Pour l’application et le contrôle d’application de la Loi sur la mise en quarantaine et des décrets d’urgence pris en vertu de celle-ci, l’ASFC et ASPC ont créé ArriveCAN, une solution numérique intégrée qui permet de recueillir en temps réel des renseignements sur l’ensemble des voyageurs qui se présentent aux bureaux d’entrée du Canada. En effet, avec ArriveCAN, les voyageurs peuvent soumettre numériquement les renseignements exigés par la Loi sur la mise en quarantaine, ce qui favorise la conformité, l’exécution de la loi ainsi que l’efficacité des mesures sanitaires.
D’abord lancée en avril 2020, ArriveCAN est offerte comme application téléchargeable chez App Store (Apple) et Play Store (Google). On peut aussi ouvrir une session à l’adresse Canada.ca/ArriveCAN.
Déjà depuis novembre 2020, il était obligatoire dans le mode aérien de soumettre ses renseignements numériquement à l’avance (c.-à-d. avant de s’embarquer pour le Canada).
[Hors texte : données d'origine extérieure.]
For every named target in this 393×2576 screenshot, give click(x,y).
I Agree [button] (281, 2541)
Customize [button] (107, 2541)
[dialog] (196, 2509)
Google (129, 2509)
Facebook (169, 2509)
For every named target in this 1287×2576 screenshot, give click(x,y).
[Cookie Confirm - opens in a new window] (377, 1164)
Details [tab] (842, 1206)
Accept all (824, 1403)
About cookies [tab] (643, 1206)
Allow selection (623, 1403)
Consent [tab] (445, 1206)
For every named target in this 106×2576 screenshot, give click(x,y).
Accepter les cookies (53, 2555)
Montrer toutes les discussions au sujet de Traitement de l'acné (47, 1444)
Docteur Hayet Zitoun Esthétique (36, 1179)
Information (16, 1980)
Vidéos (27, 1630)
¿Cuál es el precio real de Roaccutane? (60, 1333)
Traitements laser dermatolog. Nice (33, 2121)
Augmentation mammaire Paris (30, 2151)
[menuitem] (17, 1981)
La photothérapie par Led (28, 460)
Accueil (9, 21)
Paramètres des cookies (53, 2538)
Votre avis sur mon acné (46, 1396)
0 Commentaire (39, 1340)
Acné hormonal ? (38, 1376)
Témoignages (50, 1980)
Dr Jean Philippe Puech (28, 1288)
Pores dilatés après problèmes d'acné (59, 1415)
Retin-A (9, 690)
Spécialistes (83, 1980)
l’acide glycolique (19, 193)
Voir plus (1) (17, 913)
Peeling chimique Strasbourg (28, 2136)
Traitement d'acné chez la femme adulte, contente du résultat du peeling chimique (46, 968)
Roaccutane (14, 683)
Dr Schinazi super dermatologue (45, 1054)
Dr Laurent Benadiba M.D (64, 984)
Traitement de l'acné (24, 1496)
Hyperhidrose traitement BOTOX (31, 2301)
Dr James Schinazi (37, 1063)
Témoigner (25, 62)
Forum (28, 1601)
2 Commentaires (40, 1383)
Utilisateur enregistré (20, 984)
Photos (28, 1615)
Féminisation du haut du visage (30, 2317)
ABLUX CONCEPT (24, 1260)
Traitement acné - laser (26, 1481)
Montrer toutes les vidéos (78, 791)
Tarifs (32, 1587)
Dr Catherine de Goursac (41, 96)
En février 2021, ArriveCAN est aussi devenue obligatoire dans les autres modes (terrestre, maritime).
Actuellement, tous les voyageurs à quelques rares exceptions près (exemptions pour des motifs d’accessibilité) doivent soumettre leurs renseignements dans les 72 heures avant d’arriver au Canada, peu importe que ce soit par le mode aérien, routier, ferroviaire ou maritime.
Les étrangers en voyage discrétionnaire qui ne soumettent pas leurs renseignements via ArriveCAN peuvent se faire refuser l’embarquement dans le mode aérien ou l’entrée au Canada dans les modes routiers, ferroviaires et maritimes.
Pour leur part, les citoyens canadiens, les résidents permanents, les personnes inscrites en application de la Loi sur les Indiens et les étrangers admissibles au Canada au titre d’autres exemptions ne se feront pas refuser l’entrée ni l’embarquement, mais ils ou elles :
• ne seront pas admissibles à l’exemption visant les voyageurs entièrement vaccinés ;
• pourraient être retardés à la frontière par des interrogatoires de santé publique ;
• pourraient être assujettis à des amendes ou à des mesures d’exécution.
Une fois au Canada, l’obligation de se mettre en quarantaine et de faire rapport sur ses symptômes éventuels variera selon le statut vaccinal tel que confirmé à l’arrivée.
Les renseignements reçus par ArriveCAN sont communiqués aux provinces, aux territoires et aux organismes d’exécution de la loi pour assurer le suivi sanitaire et vérifier la conformité à la Loi sur la mise en quarantaine. ArriveCAN s’inscrit dans une série plus complète d’outils et d’activités par lesquelles le Canada ajuste ses politiques frontalières à l’évolution de la COVID-19.
Toujours bien cotée dans les boutiques d’applications mobiles, ArriveCAN a été téléchargée plus de 6 millions de fois. Elle est aussi pensée en fonction des besoins d’accessibilité.
Avec la hausse des taux de vaccination et la réouverture de la frontière, les voyages internationaux devraient revenir tôt ou tard aux niveaux d’avant la pandémie. Ce moment venu, l’ASFC devra s’assurer d’avoir les mécanismes pour faciliter la circulation des voyageurs tout en réduisant au minimum la contagion imputable aux gestes de routine tels que les échanges de titres de voyage.